On Sat, Jun 22, 2013 at 08:45:25AM +0200, Tom Wijsman wrote:
> On Fri, 21 Jun 2013 20:42:44 -0700
> Greg KH <[email protected]> wrote:
> 
> > On Sat, Jun 22, 2013 at 02:45:16AM +0200, Tom Wijsman wrote:
> > > On Fri, 21 Jun 2013 17:13:03 -0700
> > > Greg KH <[email protected]> wrote:
> > > 
> > > > Great!  But as only the latest version released is "stable",
> > > > that's all that should stick around, right?
> > > 
> > > Tricky decision to make. Do we really want to force people's kernel
> > > sources to unmerge every single time you push a new version?
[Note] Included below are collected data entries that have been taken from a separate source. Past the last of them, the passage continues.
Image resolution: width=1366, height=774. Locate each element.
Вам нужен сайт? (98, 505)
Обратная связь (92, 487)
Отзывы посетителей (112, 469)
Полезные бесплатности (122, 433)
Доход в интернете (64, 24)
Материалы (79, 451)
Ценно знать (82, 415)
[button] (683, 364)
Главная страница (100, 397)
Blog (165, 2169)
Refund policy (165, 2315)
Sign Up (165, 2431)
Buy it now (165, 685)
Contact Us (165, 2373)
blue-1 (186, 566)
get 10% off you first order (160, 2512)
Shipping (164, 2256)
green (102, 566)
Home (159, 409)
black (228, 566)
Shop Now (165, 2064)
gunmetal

Which
> > > on its own turn, forces them to build and install the new kernel.
> > 
> > If they are following the vanilla kernels, isn't that what people
> > expect?  The latest stable-kernel-of-the-week, as that's what I'm
> > releasing.  They don't have to do an update if they don't want to :)
> 
> If we don't keep around other ebuilds their sources will unexpectedly
> unmerge upon a dependency clean; they can only stop it if they see it
> in the list of packages that will be unmerged, and do something to
> specifically keep them.

True, so we can keep around 3-4 older ebuilds if needed, per kernel
release.  But who really does a dependency clean these days, I've never
done one :)

So, what's the next step?  Should I announce the change to -dev?  Anyone
else really object to it?  Other thoughts?